**Problem requirements:** Copy out the material word for word, starting at the line containing "This screenshot has height=631, width=747." and ending after the line containing "pos(111,50)".

* Start *

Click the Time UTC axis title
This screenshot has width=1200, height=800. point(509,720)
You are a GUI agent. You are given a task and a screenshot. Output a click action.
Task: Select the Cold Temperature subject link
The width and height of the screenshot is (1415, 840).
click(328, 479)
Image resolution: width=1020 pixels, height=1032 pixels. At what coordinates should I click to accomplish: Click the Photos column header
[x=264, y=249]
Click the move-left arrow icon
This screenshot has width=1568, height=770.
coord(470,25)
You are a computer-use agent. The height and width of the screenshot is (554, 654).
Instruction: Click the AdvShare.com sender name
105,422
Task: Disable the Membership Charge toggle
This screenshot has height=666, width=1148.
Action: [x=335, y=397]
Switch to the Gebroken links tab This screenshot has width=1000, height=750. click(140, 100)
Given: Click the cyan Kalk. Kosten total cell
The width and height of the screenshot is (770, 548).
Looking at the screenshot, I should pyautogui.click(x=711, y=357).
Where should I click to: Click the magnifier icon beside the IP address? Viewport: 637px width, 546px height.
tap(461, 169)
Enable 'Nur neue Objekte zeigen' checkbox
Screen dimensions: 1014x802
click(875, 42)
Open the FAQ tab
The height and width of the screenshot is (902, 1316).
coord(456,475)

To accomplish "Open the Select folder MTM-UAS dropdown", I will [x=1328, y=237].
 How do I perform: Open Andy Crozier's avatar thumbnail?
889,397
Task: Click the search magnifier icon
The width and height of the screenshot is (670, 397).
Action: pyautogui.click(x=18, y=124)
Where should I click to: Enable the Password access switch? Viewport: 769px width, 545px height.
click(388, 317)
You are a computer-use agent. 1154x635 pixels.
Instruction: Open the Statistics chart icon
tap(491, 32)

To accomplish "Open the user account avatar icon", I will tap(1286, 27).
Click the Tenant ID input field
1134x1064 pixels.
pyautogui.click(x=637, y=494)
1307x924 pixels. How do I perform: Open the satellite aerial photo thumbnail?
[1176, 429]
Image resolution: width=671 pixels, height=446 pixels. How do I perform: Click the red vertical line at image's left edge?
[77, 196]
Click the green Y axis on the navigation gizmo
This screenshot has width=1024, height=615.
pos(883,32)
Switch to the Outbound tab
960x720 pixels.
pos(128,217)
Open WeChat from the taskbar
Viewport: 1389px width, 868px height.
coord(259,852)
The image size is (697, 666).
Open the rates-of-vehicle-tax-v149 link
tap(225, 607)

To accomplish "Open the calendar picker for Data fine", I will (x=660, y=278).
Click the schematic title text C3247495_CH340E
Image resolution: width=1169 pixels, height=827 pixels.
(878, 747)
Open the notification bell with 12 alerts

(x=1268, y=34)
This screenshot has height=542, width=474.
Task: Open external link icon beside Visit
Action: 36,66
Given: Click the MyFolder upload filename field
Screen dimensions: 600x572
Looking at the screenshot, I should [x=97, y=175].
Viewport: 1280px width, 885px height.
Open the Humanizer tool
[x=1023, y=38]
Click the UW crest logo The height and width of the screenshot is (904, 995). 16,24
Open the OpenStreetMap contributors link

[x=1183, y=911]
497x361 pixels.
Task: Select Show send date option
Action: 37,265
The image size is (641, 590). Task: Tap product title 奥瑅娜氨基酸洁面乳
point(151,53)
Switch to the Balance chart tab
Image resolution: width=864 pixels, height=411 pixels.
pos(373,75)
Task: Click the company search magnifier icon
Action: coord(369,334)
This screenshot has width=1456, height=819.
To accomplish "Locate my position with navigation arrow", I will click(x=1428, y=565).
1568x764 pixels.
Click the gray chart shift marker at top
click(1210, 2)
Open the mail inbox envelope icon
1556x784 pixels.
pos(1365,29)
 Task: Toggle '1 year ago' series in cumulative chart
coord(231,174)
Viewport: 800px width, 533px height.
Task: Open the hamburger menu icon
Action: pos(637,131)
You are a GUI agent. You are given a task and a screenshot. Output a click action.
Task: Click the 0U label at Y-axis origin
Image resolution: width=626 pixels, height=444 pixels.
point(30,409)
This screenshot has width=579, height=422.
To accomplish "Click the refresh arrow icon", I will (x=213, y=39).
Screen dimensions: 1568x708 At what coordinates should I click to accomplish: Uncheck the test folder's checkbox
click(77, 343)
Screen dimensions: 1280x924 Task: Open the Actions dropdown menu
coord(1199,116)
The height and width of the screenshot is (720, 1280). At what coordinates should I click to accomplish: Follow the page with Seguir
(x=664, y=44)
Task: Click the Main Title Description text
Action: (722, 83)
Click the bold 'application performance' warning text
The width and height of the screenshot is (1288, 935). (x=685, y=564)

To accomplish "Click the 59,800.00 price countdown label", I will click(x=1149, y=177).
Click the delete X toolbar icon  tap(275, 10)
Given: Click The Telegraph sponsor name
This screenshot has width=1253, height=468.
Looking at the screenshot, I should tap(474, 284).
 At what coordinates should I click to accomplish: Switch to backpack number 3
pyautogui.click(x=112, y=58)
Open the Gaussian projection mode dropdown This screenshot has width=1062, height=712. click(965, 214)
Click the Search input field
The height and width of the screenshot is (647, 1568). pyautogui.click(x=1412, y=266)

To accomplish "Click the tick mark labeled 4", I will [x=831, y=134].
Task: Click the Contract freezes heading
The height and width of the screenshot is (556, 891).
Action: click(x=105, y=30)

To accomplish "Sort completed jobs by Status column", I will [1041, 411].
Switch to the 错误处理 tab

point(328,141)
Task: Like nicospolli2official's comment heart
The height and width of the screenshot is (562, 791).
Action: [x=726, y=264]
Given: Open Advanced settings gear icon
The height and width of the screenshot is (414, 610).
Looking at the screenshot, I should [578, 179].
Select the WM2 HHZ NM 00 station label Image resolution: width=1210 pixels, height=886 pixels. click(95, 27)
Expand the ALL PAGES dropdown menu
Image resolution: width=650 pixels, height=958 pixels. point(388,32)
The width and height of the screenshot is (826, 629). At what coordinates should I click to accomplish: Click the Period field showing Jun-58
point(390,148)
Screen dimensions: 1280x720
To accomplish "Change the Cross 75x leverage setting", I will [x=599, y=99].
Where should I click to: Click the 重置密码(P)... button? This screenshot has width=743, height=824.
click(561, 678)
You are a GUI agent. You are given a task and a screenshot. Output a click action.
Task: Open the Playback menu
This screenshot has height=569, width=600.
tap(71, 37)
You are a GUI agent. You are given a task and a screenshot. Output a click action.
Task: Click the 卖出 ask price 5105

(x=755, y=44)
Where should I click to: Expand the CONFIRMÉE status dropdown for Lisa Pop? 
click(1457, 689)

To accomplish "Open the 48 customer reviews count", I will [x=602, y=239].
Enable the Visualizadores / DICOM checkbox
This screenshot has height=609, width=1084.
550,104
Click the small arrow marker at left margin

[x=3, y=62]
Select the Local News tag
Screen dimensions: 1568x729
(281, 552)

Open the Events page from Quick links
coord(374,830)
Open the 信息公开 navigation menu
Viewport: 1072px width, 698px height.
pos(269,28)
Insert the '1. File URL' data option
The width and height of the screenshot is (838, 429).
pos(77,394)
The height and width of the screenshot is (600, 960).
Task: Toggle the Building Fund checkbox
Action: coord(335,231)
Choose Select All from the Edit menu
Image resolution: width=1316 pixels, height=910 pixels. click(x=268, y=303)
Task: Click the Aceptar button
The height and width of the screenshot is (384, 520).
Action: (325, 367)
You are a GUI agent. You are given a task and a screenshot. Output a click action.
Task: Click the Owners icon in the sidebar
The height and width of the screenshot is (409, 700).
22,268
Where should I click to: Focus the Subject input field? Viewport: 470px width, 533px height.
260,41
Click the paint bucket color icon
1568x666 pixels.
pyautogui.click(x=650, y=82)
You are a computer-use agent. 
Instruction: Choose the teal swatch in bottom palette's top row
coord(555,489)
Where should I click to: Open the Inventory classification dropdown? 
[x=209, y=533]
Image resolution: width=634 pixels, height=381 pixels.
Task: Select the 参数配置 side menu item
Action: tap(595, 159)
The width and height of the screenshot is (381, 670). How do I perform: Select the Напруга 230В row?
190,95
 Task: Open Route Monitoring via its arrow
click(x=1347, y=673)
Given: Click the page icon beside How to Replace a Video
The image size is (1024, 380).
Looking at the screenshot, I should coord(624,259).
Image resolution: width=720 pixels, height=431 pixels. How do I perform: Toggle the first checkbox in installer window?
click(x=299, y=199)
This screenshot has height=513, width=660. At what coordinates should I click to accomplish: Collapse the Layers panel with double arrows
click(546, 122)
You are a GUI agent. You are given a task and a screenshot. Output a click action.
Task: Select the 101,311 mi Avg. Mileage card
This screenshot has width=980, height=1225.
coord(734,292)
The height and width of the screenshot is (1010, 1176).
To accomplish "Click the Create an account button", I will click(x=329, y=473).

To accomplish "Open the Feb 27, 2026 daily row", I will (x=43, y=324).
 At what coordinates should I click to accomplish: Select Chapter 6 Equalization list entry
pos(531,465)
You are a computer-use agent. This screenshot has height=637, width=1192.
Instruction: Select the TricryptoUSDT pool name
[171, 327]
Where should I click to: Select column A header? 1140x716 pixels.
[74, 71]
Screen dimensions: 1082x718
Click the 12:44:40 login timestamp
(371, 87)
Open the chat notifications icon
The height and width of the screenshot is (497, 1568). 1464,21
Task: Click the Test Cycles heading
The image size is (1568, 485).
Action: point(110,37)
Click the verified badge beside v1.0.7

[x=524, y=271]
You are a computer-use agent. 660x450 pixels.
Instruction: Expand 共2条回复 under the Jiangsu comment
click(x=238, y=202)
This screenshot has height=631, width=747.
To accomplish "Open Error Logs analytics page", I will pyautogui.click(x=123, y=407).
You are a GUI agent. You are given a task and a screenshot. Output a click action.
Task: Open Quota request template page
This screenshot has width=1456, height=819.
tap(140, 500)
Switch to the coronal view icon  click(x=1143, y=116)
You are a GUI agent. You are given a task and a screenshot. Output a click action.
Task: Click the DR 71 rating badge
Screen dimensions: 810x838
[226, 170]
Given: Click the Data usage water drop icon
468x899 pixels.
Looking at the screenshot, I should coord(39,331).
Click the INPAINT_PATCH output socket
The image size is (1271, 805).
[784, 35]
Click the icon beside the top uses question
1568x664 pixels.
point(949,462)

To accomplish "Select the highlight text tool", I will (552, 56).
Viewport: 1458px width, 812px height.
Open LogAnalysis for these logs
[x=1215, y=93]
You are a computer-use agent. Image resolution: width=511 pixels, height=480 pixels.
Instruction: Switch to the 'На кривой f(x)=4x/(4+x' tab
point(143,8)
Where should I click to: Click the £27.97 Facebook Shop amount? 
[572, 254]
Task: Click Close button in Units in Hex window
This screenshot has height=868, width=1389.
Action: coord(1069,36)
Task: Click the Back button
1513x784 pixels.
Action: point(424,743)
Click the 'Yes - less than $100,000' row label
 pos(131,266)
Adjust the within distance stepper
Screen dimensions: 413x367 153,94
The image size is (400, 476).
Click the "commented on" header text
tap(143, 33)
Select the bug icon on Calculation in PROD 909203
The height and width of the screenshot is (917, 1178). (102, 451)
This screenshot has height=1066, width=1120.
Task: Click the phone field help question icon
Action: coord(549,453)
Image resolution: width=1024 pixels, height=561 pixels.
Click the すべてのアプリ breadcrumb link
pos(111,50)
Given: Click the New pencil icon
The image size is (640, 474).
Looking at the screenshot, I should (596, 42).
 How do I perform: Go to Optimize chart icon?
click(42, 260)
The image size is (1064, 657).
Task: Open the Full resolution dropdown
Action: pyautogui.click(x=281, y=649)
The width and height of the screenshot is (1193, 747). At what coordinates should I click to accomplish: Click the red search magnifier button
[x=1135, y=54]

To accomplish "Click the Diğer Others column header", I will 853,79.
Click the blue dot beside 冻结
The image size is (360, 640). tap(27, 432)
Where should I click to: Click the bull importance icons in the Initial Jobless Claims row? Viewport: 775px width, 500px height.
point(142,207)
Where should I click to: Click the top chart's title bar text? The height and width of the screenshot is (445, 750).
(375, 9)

* End *

**Response:**
This screenshot has height=631, width=747.
To accomplish "Open Error Logs analytics page", I will pyautogui.click(x=123, y=407).
You are a GUI agent. You are given a task and a screenshot. Output a click action.
Task: Open Quota request template page
This screenshot has width=1456, height=819.
tap(140, 500)
Switch to the coronal view icon  click(x=1143, y=116)
You are a GUI agent. You are given a task and a screenshot. Output a click action.
Task: Click the DR 71 rating badge
Screen dimensions: 810x838
[226, 170]
Given: Click the Data usage water drop icon
468x899 pixels.
Looking at the screenshot, I should coord(39,331).
Click the INPAINT_PATCH output socket
The image size is (1271, 805).
[784, 35]
Click the icon beside the top uses question
1568x664 pixels.
point(949,462)

To accomplish "Select the highlight text tool", I will (552, 56).
Viewport: 1458px width, 812px height.
Open LogAnalysis for these logs
[x=1215, y=93]
You are a computer-use agent. Image resolution: width=511 pixels, height=480 pixels.
Instruction: Switch to the 'На кривой f(x)=4x/(4+x' tab
point(143,8)
Where should I click to: Click the £27.97 Facebook Shop amount? 
[572, 254]
Task: Click Close button in Units in Hex window
This screenshot has height=868, width=1389.
Action: coord(1069,36)
Task: Click the Back button
1513x784 pixels.
Action: point(424,743)
Click the 'Yes - less than $100,000' row label
 pos(131,266)
Adjust the within distance stepper
Screen dimensions: 413x367 153,94
The image size is (400, 476).
Click the "commented on" header text
tap(143, 33)
Select the bug icon on Calculation in PROD 909203
The height and width of the screenshot is (917, 1178). (102, 451)
This screenshot has height=1066, width=1120.
Task: Click the phone field help question icon
Action: coord(549,453)
Image resolution: width=1024 pixels, height=561 pixels.
Click the すべてのアプリ breadcrumb link
pos(111,50)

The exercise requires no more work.